LGBTQ+ inclusive, trauma-informed teaching guidebook launches
Content warning: This article contains references to gender and power-based violence.
The USC Campus Coordinated Response Team developed a guidebook on trauma-informed, culturally sensitive and inclusive teaching practices for LGBTQIA+ students at the University. The team was led by co-principal investigators Brenda Ingram, director of Relationship and Sexual Violence Prevention and Services at USC Student Health, and associate professor of clinical preventive medicine at the Keck School of Medicine of USC, and Mellissa Withers, director of the Global Health Program of the Association of Pacific Rim Universities. Students, professors and staff from offices including RSVP and the LGBTQ+ Student Center were included in the writing and editing process.
The guidebook seeks to help faculty members and teaching assistants create safe and inclusive learning environments for LGBTQIA+ students, as well as help support students who have been victims of gender and power-based harm, said RSVP assistant director Debbie Schleicher. The document offers guidelines for classroom introductions and LGBTQIA+ inclusive teaching practices, among other resources.
“We want to make sure that [faculty members and TAs] on campus feel well-equipped to respond to survivors and are well-equipped to make sure that their classrooms are not engaging in any harm,” Schleicher said.

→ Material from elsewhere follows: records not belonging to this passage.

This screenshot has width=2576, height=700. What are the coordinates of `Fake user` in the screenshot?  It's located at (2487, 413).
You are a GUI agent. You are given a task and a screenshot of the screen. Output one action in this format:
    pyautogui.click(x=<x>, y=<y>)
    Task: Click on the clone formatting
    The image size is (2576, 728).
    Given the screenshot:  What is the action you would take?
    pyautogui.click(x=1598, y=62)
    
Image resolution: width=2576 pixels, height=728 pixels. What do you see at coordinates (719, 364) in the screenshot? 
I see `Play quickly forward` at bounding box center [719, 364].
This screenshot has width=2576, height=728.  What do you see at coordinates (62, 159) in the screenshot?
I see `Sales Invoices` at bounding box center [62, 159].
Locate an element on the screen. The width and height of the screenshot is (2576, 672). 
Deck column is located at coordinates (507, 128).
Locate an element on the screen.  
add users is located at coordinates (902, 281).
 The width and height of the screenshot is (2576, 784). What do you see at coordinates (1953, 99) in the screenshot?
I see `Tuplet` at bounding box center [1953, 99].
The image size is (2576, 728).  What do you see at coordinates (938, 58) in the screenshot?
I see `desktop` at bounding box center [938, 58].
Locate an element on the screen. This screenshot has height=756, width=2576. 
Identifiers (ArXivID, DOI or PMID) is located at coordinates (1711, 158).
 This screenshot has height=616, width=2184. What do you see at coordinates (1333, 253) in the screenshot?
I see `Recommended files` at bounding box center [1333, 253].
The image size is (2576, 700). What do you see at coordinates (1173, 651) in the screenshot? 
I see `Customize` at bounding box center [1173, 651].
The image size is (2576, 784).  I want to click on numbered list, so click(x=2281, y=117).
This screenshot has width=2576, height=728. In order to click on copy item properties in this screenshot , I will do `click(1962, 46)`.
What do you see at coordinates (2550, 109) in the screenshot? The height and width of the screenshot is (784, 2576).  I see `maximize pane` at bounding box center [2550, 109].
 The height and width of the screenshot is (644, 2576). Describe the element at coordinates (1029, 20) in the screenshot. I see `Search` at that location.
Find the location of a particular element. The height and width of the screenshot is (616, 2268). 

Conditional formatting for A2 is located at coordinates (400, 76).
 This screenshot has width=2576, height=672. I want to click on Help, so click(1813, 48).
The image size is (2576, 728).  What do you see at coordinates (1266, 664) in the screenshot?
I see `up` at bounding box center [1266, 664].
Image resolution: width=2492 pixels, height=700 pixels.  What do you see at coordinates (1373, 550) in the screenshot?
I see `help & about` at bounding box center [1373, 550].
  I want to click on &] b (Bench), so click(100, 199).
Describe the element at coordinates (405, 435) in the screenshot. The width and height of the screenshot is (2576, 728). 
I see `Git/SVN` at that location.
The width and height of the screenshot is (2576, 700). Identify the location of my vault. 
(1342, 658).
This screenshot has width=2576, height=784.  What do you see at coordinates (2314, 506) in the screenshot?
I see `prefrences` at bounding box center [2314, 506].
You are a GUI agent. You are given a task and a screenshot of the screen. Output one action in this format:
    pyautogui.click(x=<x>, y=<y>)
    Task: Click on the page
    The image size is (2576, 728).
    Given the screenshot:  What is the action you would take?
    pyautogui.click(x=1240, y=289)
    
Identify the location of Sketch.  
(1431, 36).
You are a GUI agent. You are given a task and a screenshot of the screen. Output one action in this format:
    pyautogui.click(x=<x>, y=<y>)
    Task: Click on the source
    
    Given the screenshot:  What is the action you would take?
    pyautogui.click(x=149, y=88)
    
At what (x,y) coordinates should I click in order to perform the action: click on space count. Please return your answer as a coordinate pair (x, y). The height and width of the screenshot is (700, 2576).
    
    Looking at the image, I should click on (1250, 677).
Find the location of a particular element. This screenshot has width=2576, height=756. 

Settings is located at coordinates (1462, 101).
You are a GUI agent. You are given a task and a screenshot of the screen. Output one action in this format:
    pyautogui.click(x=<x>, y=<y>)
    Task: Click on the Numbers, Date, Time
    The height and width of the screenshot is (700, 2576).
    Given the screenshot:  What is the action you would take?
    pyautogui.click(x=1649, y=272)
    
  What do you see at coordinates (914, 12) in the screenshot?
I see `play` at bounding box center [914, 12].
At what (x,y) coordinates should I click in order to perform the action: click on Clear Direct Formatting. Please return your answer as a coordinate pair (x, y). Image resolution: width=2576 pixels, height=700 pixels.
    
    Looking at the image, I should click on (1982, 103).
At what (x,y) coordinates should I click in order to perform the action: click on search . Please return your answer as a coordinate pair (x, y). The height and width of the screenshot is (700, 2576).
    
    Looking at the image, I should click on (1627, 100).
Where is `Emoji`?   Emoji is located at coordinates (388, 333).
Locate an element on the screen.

Recently published on the Center for Excellence in Teaching at USC website, the guidebook was created over the past year and a half. One of the challenges the creators faced was deciding what to include, since the topic was broad but the document had to be digestible, Withers said. The final decisions of what to include were made after various editing rounds and discussions.
Journey Rahman, a rising senior majoring in human biology, participated in the editing process. They had an initial interview with Withers in which they discussed sexual violence in LGBTQIA+ relationships. As part of the student focus group, they made edits to the guidebook and discussed their edits with one another, Rahman said.
“I liked that [the CCRT] was acknowledging the fact that LGBTQ people are the best sources for information on our experiences,” Rahman said. “It was really good to feel valued as a member of the community and to also see and work with other LGBTQ leaders on campus.”
While faculty can already access the guidebook online, the CCRT will promote it in the time leading up to the fall 2022 semester and will lead a series of webinars. The webinars, which will be recorded, will highlight important aspects of the guidebook for faculty members that do not have time to read the whole document, Schleicher said.
“We would love ideally for everyone to [read the guidebook or attend a webinar], but we also want to make it digestible and easy for people to take away the key components of it,” Schleicher said.
A lot of the data the guidebook uses comes from the 2019 AAU Campus Climate on Sexual Assault and Misconduct Survey, as well as the 2020 USC Student Wellbeing Survey. To maintain the relevance and accuracy of the guidebook, topics including resources and terminology will be updated at least annually following the collection of new data from these studies, Schleicher said.
The collaborative nature of the process and the input of everyone involved were integral to the success of the project, Withers said. She enjoyed hearing about the participants’ desire for the guidebook and its expected impact on faculty training.
“Small changes or changes that aren’t going to be difficult to implement can really matter a lot to our LGBTQ student population,” Withers said.
If faculty or teaching assistants observe someone persistently misgendering a student after being made aware of their pronouns, they should report it to the Office for Equity, Equal Opportunity, and Title IX as designated employees.